• _Action item_
A faithful copy of all the data is the goal; omit the pictures.

[Stored records]
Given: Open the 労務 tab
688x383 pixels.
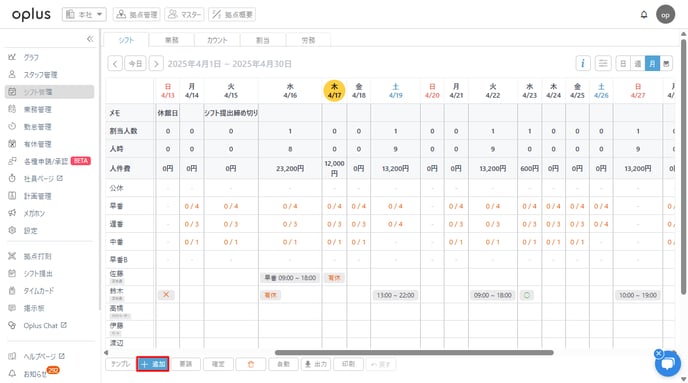Looking at the screenshot, I should point(308,40).
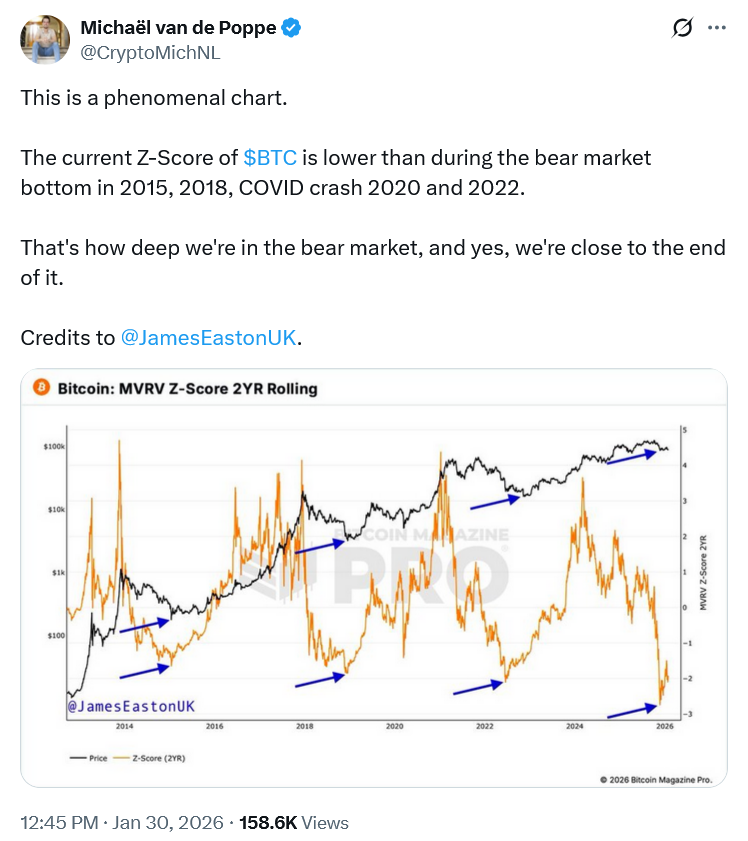Click the blue verified badge
Viewport: 748px width, 841px height.
[x=291, y=29]
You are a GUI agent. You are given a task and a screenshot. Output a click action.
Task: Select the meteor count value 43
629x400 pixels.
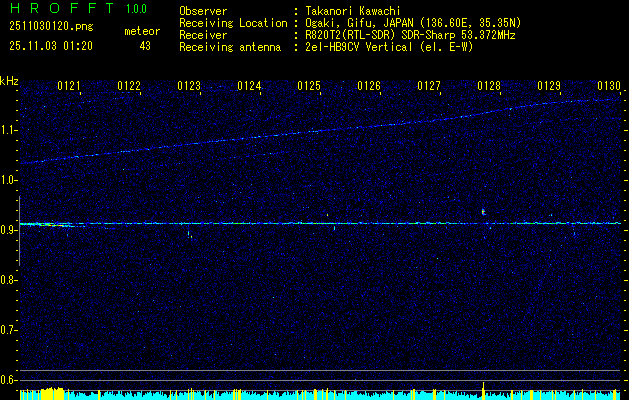click(x=145, y=46)
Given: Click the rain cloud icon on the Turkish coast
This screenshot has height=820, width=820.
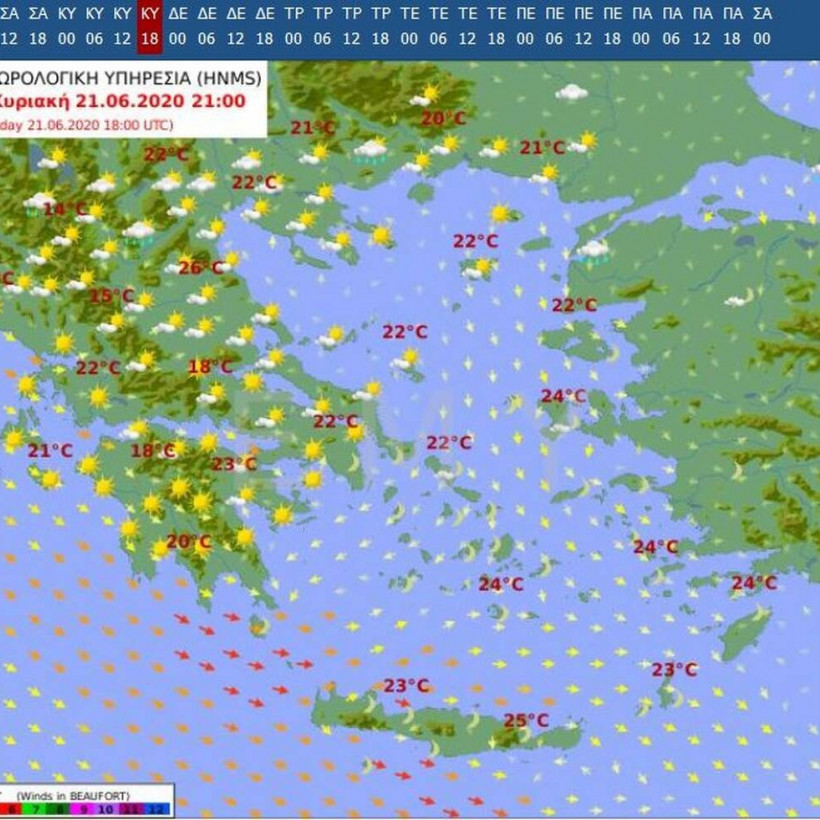Looking at the screenshot, I should [x=594, y=250].
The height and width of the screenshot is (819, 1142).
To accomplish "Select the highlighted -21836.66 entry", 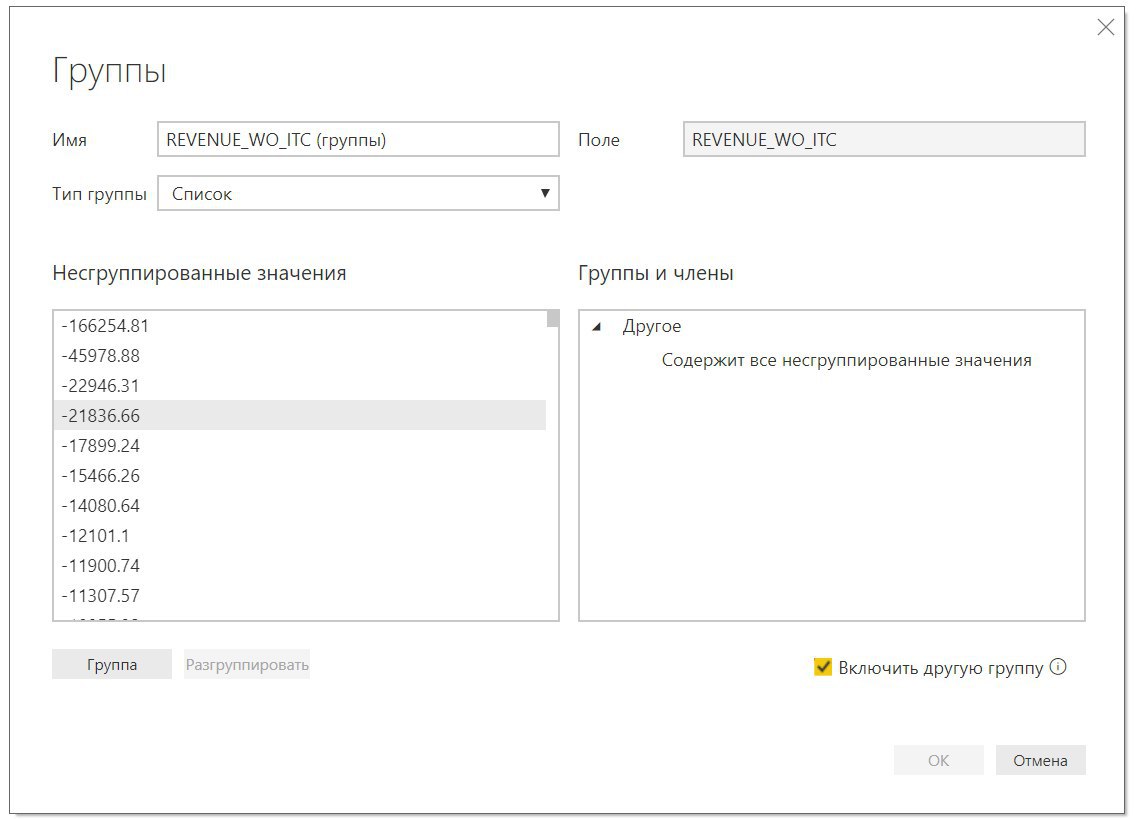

• _Result for this exercise_
Given: Open the 労務 tab
688x383 pixels.
Looking at the screenshot, I should point(308,40).
Click the blue verified badge
Viewport: 748px width, 841px height.
[x=291, y=29]
You are a GUI agent. You are given a task and a screenshot. Output a click action.
Task: Select the meteor count value 43
629x400 pixels.
click(x=145, y=46)
Given: Click the rain cloud icon on the Turkish coast
This screenshot has height=820, width=820.
Looking at the screenshot, I should [x=594, y=250].
The height and width of the screenshot is (819, 1142).
To accomplish "Select the highlighted -21836.66 entry", 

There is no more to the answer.